The reason i'm struggling is that when i call read_to_end on the tide::Request it only ever returns the number of bytes that was set when the tide::http::Body was created.
That is, it is already limited by the implementation.
note that i'm using the 'lenproperty of theBodyrather than the 'content-length' header, on the assumption thath1` or similar will have correctly set this property on an async body based on this header (does this assumption hold?)
this makes it hard to recognise that the limit has been reached. Right now i'm trying to catch it by intercepting calls to poll_read on the Request, but my interception is never firing because the underlying reader seems to be doing the same thing already.
here we go, this is from http-types -
impl AsyncRead for Body {
#[allow(missing_doc_code_examples)]
fn poll_read(
mut self: Pin<&mut Self>,
cx: &mut Context<'_>,
buf: &mut [u8],
) -> Poll<io::Result<usize>> {
let mut buf = match self.length {
None => buf,
Some(length) if length == self.bytes_read => return Poll::Ready(Ok(0)),
Some(length) => {
let max_len = (length - self.bytes_read).min(buf.len());
&mut buf[0..max_len]
}
};
let bytes = ready!(Pin::new(&mut self.reader).poll_read(cx, &mut buf))?;
self.bytes_read += bytes;
Poll::Ready(Ok(bytes))
}
}
this is already doing body length limiting (in the case that the actual body length is greater than the 'reported' length). This means my check never fires, and I never get an opportunity to set the response code. It also means most of my implementation is redundant!
thoughts?
I think this middleware should indeed only enforce a maximum limit on the body stream and not worry about the lower limit since that's already handled.
@danieleades since http-types is already checking this (partially) would it be worth extending this to allow configuration of the maximum allowed request size, and this middleware just exposes that functionality? Or am I misunderstanding how this goes together?
Something also to keep in mind could be the desire for per route size limits ...
Thanks!
sorry, perhaps my explanation was a little unclear.
I've created a test case where I create a request from a string, boxed as a dyn AsyncRead. I set a maximum body size in the middleware which is less than the length of the string, and set the size of the payload "maliciously" to less than the maximum.
I would expect that since the body size exceeds the maximum, my middleware would fire and return an error. In actual fact what happens is the body only ever returns the number of bytes set as the 'length' and no more, which means my middleware never fires.
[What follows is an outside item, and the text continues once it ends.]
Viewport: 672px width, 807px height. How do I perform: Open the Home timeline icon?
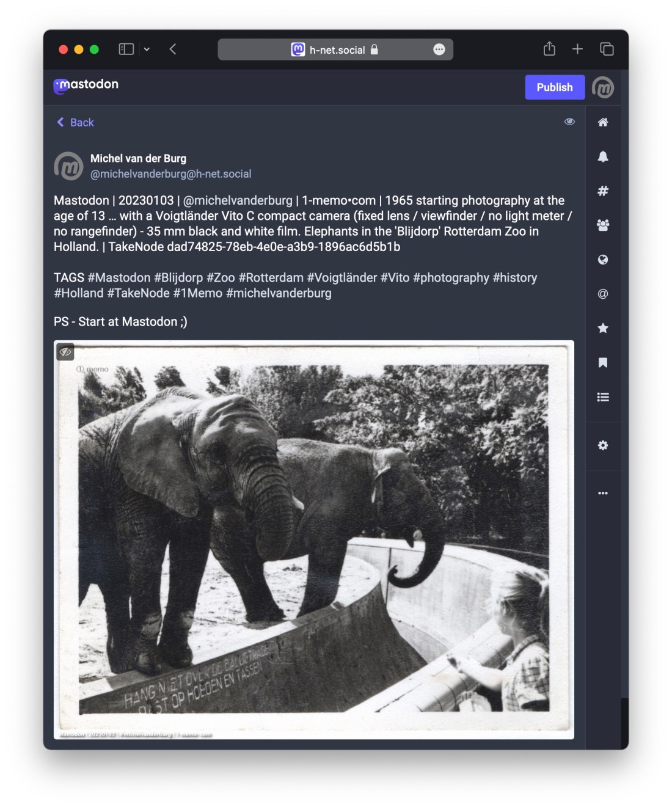pyautogui.click(x=602, y=122)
Perhaps there's an issue with the way i'm setting this up
use futures_util::io::AsyncReadExt;
use tide::{Request, Server};
use tide_upload_limit::UploadLimit;
/// This tests that the behaviour is correct when the content-length header is
/// incorrectly (or maliciously) set.
#[async_std::test]
async fn payload_over_limit() {
let payload = "this string is 23 bytes";
let upload_limit = 10;
let header_length = 9;
let response = get_response(payload, upload_limit, header_length).await;
assert_eq!(response.status(), tide::StatusCode::PayloadTooLarge);
}
async fn get_response(
payload: &'static str,
upload_limit: usize,
header_size: usize,
) -> tide::Response {
let mut app = app();
// set a global upload limit
app.with(UploadLimit::new(upload_limit));
let request = request(payload, Some(header_size));
// get response
app.respond(request).await.unwrap()
}
pub fn app() -> Server<()> {
let mut app = tide::new();
app.at("/").post(handle);
app
}
async fn handle(mut request: Request<()>) -> Result<String, tide::Error> {
let mut buf = Vec::new();
request.read_to_end(&mut buf).await?;
let s = String::from_utf8(buf)?;
println!("read string: {}", s);
Ok(s)
}
pub fn request(payload: &'static str, payload_length: Option<usize>) -> Request<()> {
let length = payload_length.or_else(|| Some(payload.len()));
let reader = futures_util::io::BufReader::new(payload.as_bytes());
let body = tide::http::Body::from_reader(reader, length);
let mut request = tide::http::Request::new(
tide::http::Method::Post,
tide::http::Url::parse("http://example.com").unwrap(),
);
request.set_body(body);
request.into()
}
the output of this request handler is the first 9 bytes of the input string.
Could this be that h1 or other http layers lower in the stack are actually blocking the request once you hit the limit set in length? If you do the same test but dont send the length header does your middleware fire?
Could this be that h1 or other http layers lower in the stack are actually blocking the request once you hit the limit set in length? If you do the same test but dont send the length header does your middleware fire?
exactly.
I've added integrations tests here for the three cases
- size correctly set
- size "maliciously" set
- size not set
the middleware fires correctly when the size is correctly set, and when the size isn't set at all. It fails if the size is set to a lower number (and that lower number is the maximum number of bytes that are ever returned)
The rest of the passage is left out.